■ Work order
Your task is to restate word for word the lines in the material below, from the one with "Instruction: Open Reports" up to and including the one with "Increase the Max strike range value". Do not carry over the pictures.
---------- Extracted entries ----------
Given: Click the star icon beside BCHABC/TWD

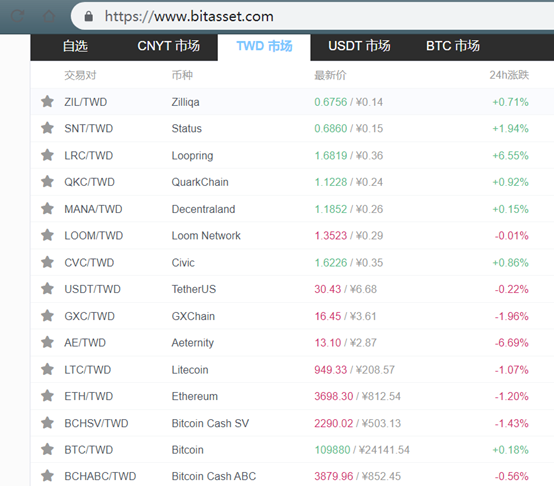Looking at the screenshot, I should (x=47, y=476).
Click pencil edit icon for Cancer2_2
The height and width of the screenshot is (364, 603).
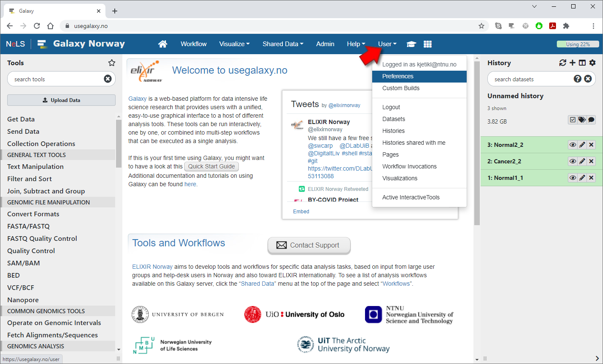click(582, 161)

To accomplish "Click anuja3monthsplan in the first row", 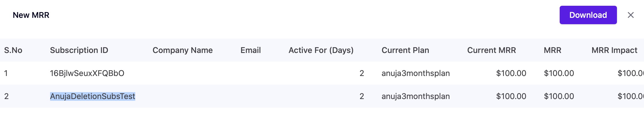I will pos(416,73).
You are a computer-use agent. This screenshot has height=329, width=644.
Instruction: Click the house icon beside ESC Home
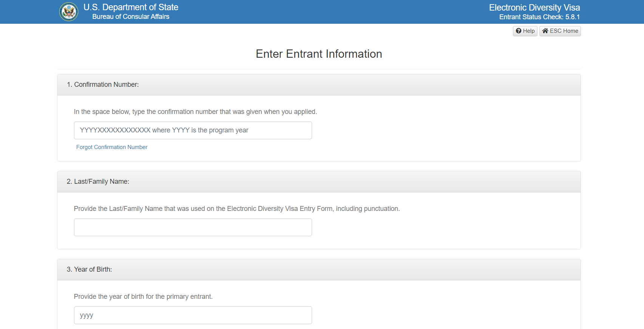(545, 31)
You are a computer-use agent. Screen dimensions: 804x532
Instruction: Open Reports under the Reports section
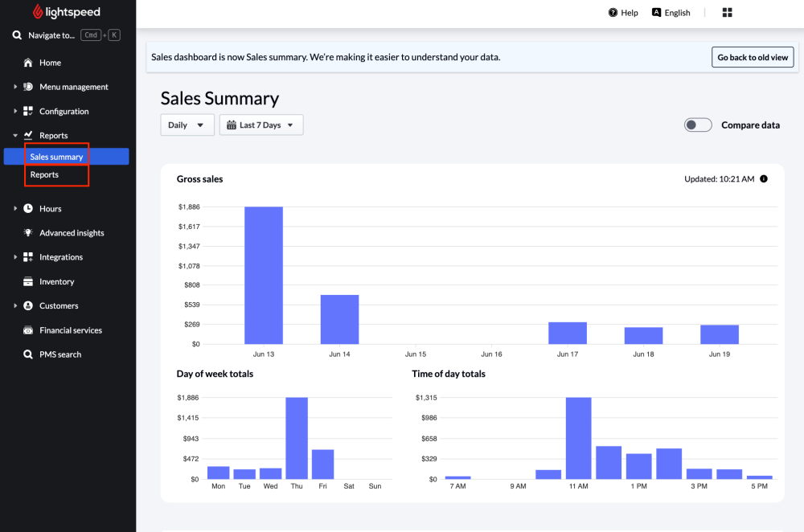pyautogui.click(x=44, y=174)
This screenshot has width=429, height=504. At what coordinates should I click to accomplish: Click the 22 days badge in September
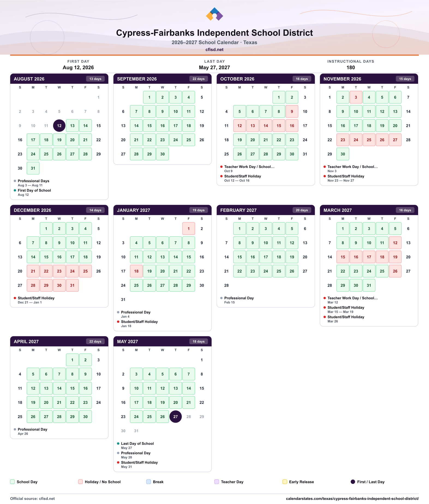click(x=199, y=79)
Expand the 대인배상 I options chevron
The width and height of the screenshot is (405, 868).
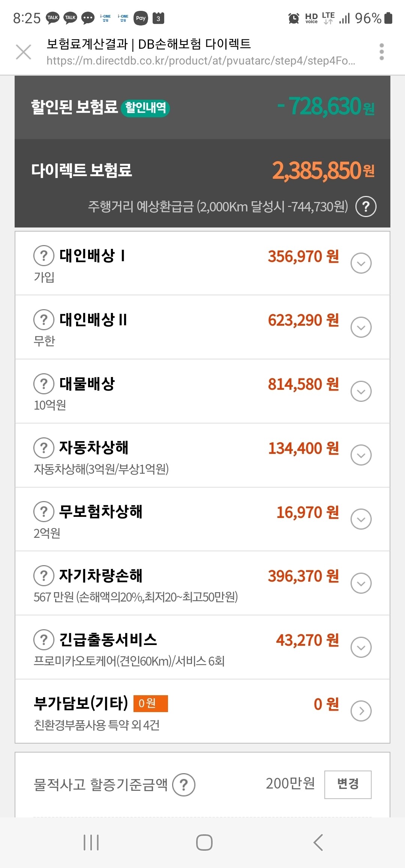click(361, 263)
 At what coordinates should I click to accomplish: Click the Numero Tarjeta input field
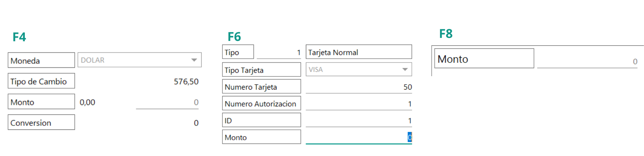[358, 87]
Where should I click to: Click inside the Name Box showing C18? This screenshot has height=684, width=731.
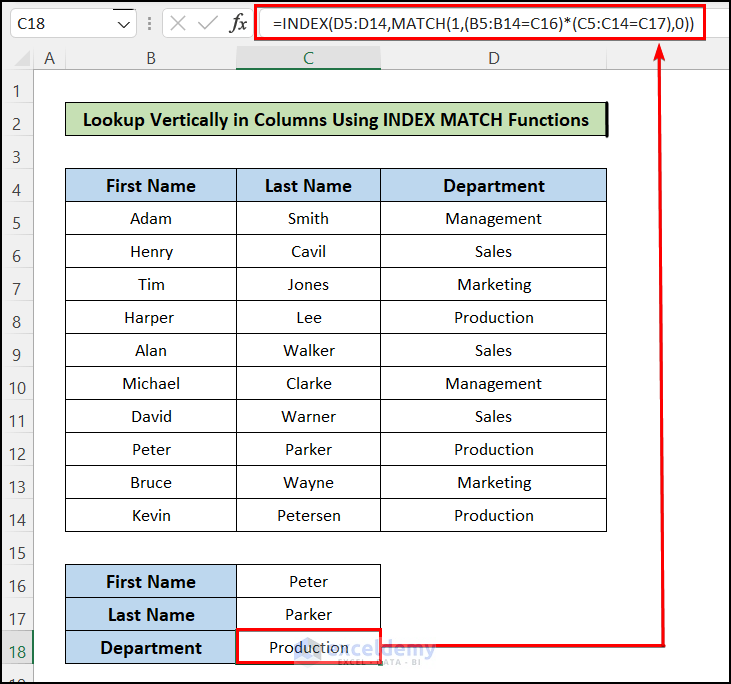click(x=58, y=24)
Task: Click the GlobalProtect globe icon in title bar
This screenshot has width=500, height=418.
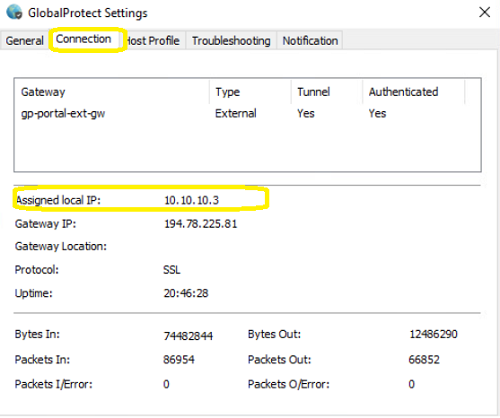Action: coord(14,12)
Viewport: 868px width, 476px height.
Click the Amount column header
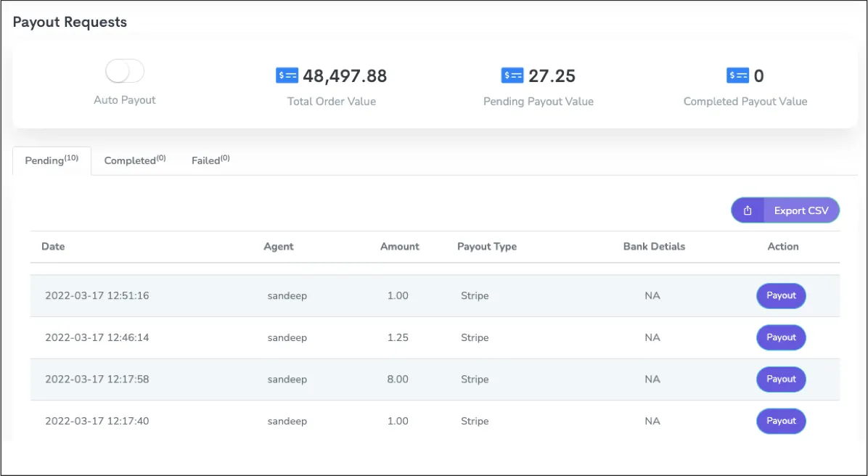[399, 247]
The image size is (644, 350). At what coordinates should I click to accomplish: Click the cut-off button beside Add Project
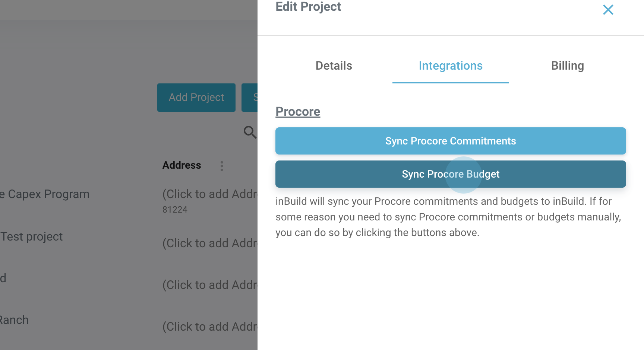tap(250, 98)
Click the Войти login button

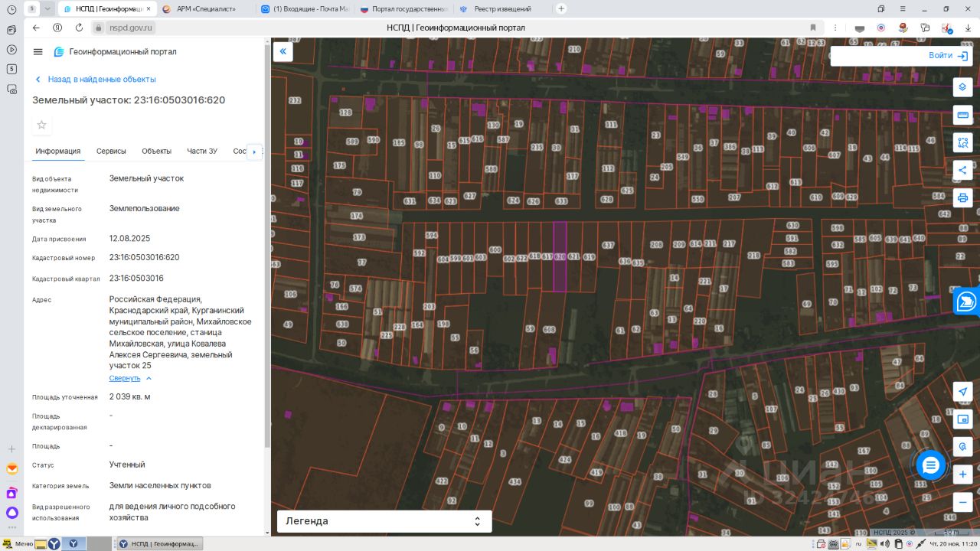pyautogui.click(x=948, y=56)
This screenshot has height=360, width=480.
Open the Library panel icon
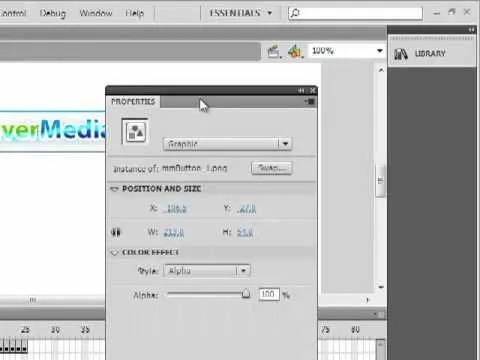click(401, 54)
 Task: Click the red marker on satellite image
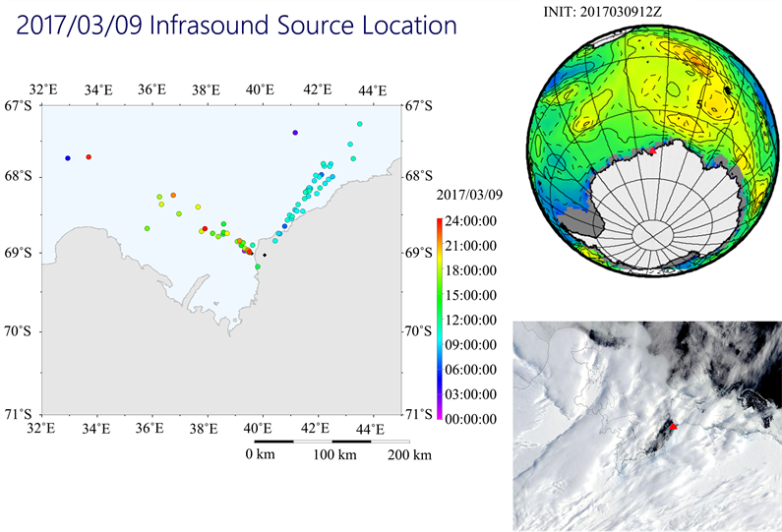pos(673,428)
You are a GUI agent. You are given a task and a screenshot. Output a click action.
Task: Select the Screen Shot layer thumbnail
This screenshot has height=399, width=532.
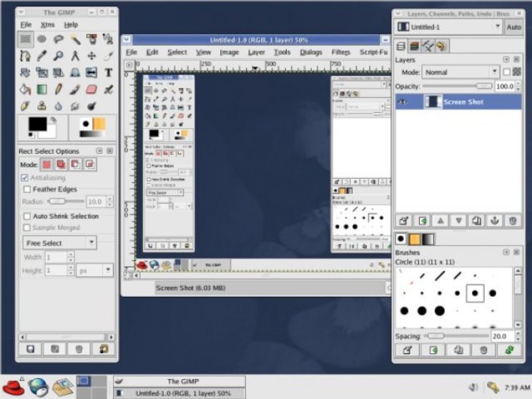pyautogui.click(x=433, y=102)
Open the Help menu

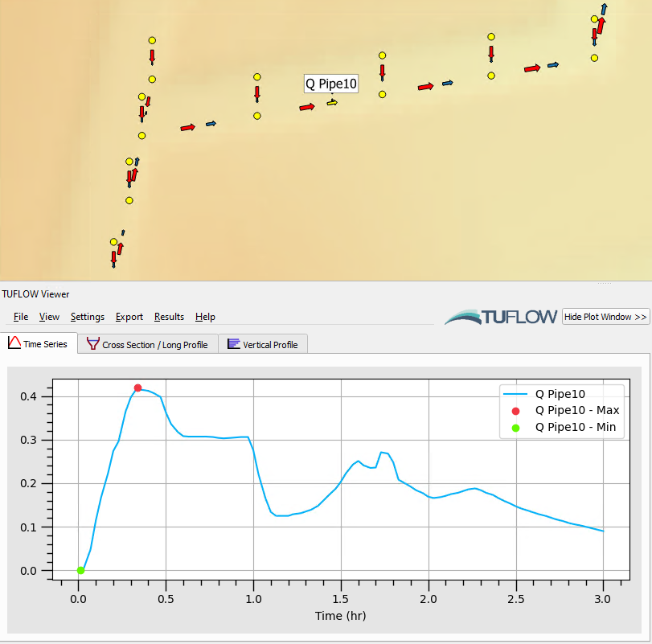click(205, 317)
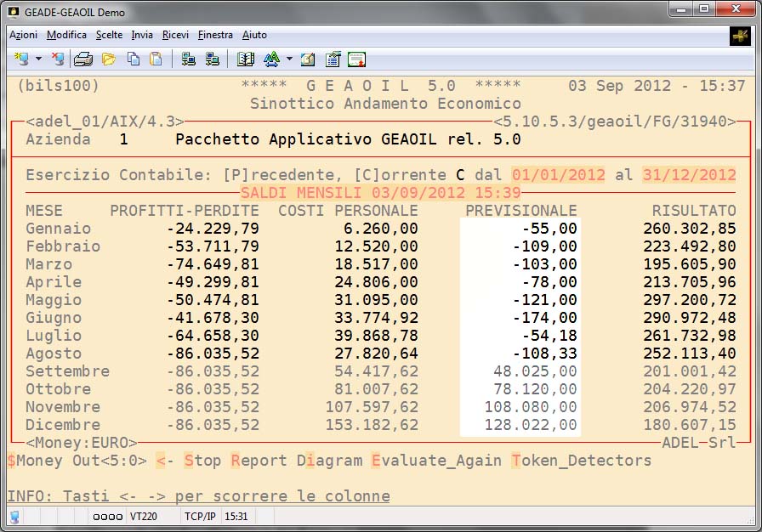The width and height of the screenshot is (762, 532).
Task: Open the Azioni menu
Action: click(x=23, y=35)
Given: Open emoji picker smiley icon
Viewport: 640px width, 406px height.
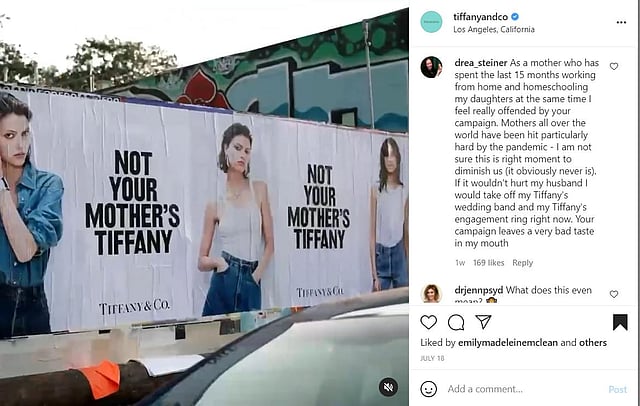Looking at the screenshot, I should pos(429,389).
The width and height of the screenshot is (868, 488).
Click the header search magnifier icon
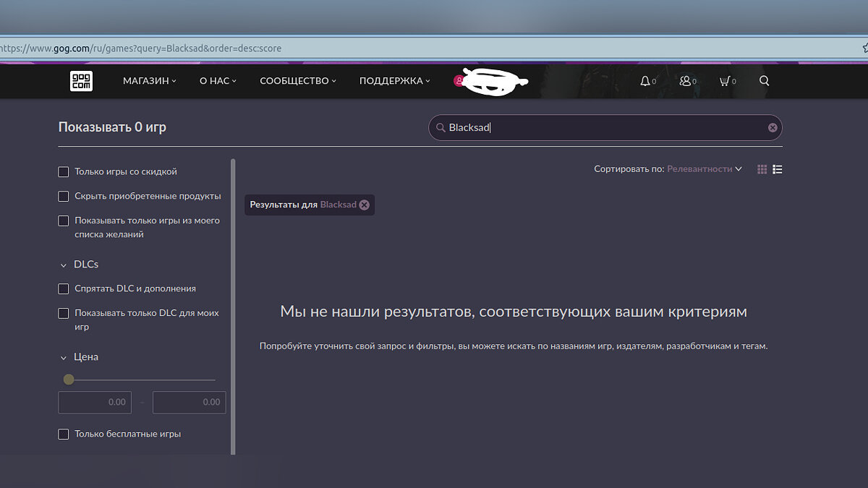point(764,81)
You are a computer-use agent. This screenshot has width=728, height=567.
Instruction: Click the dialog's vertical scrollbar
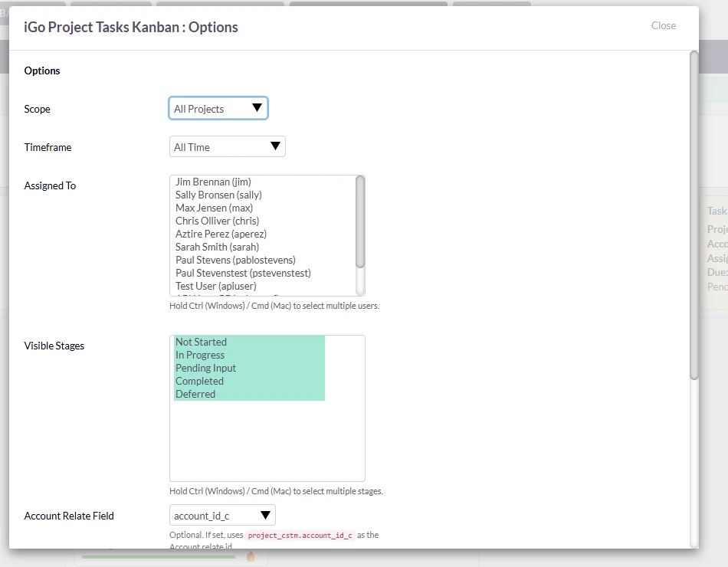pyautogui.click(x=694, y=215)
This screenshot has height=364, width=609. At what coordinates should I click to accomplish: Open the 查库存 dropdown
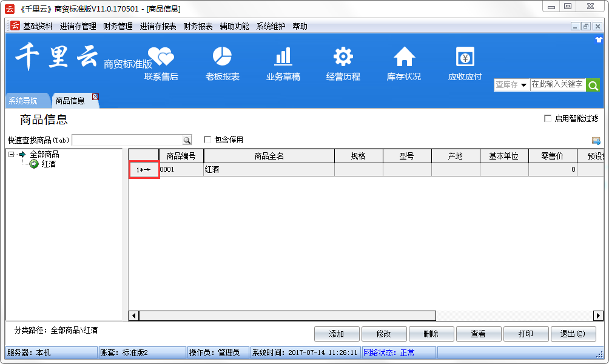pos(511,85)
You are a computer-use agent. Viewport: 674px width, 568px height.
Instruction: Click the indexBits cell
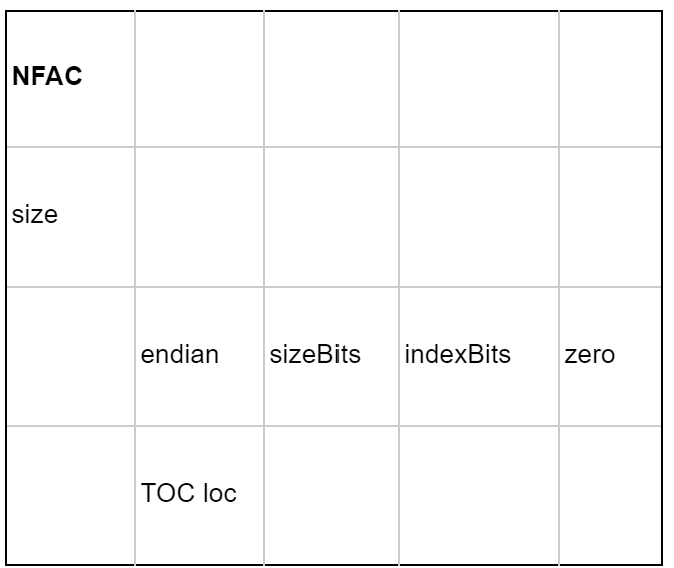[x=478, y=355]
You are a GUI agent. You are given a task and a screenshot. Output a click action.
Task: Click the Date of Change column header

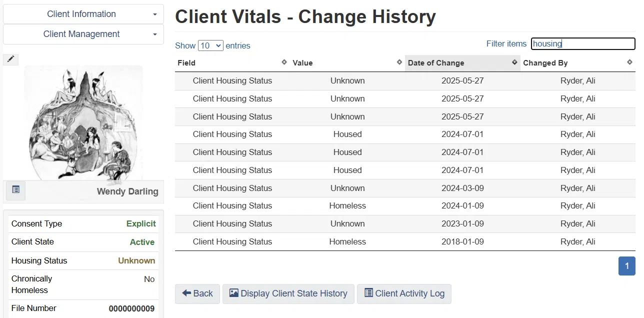[x=436, y=63]
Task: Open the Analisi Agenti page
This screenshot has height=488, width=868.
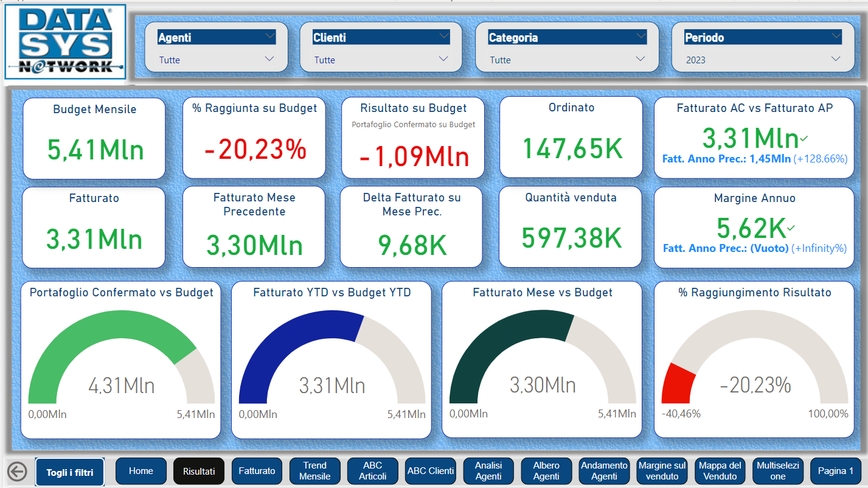Action: coord(488,471)
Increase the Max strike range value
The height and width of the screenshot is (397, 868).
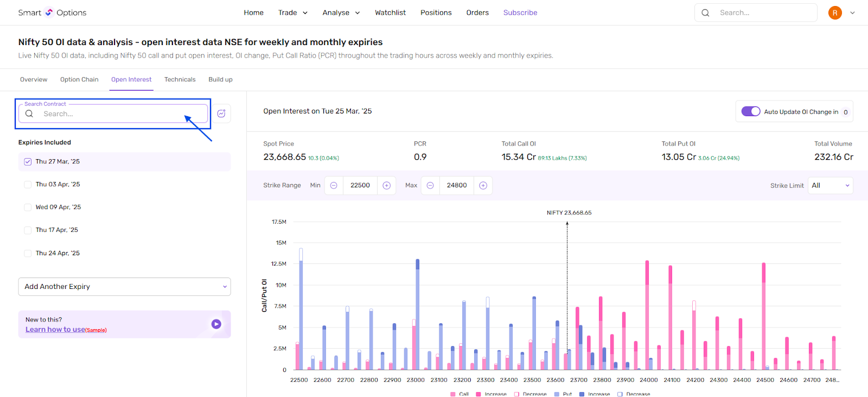pos(483,185)
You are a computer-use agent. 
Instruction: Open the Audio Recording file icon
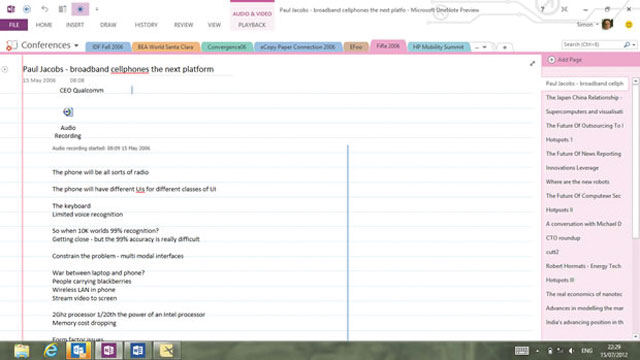68,112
----------
■ Answer
Instruction: Open Reports under the Reports section
pyautogui.click(x=44, y=174)
This screenshot has width=429, height=504. At what coordinates should I click to accomplish: Click the 22 days badge in September
click(x=199, y=79)
Expand the 대인배상 I options chevron
The width and height of the screenshot is (405, 868).
click(361, 263)
 At what coordinates should I click to accomplish: Click the Numero Tarjeta input field
[358, 87]
Where should I click to: Click inside the Name Box showing C18? This screenshot has height=684, width=731.
click(x=58, y=24)
Task: Click the GlobalProtect globe icon in title bar
This screenshot has width=500, height=418.
Action: coord(14,12)
Viewport: 868px width, 476px height.
Click the Amount column header
[399, 247]
The image size is (644, 350). At what coordinates should I click to accomplish: Click the cut-off button beside Add Project
tap(250, 98)
Click the Войти login button

pyautogui.click(x=948, y=56)
This screenshot has height=360, width=480.
Open the Library panel icon
click(401, 54)
 Task: Click the red marker on satellite image
pos(673,428)
You are a GUI agent. You are given a task and a screenshot. Output a click action.
Task: Select the Screen Shot layer thumbnail
This screenshot has height=399, width=532.
pyautogui.click(x=433, y=102)
Open the Help menu

click(205, 317)
The width and height of the screenshot is (762, 532).
Task: Open the Azioni menu
Action: click(x=23, y=35)
Given: Open emoji picker smiley icon
Viewport: 640px width, 406px height.
Looking at the screenshot, I should pos(429,389).
The width and height of the screenshot is (868, 488).
Click the header search magnifier icon
point(764,81)
You are a computer-use agent. This screenshot has width=728, height=567.
Instruction: Click the dialog's vertical scrollbar
pyautogui.click(x=694, y=215)
This screenshot has height=364, width=609. At what coordinates should I click to accomplish: Open the 查库存 dropdown
pos(511,85)
You are a computer-use agent. Viewport: 674px width, 568px height.
Instruction: Click the indexBits cell
[x=478, y=355]
You are a GUI agent. You are given a task and a screenshot. Output a click action.
Task: Click the Date of Change column header

[x=436, y=63]
Task: Open the Analisi Agenti page
This screenshot has height=488, width=868.
Action: coord(488,471)
Increase the Max strike range value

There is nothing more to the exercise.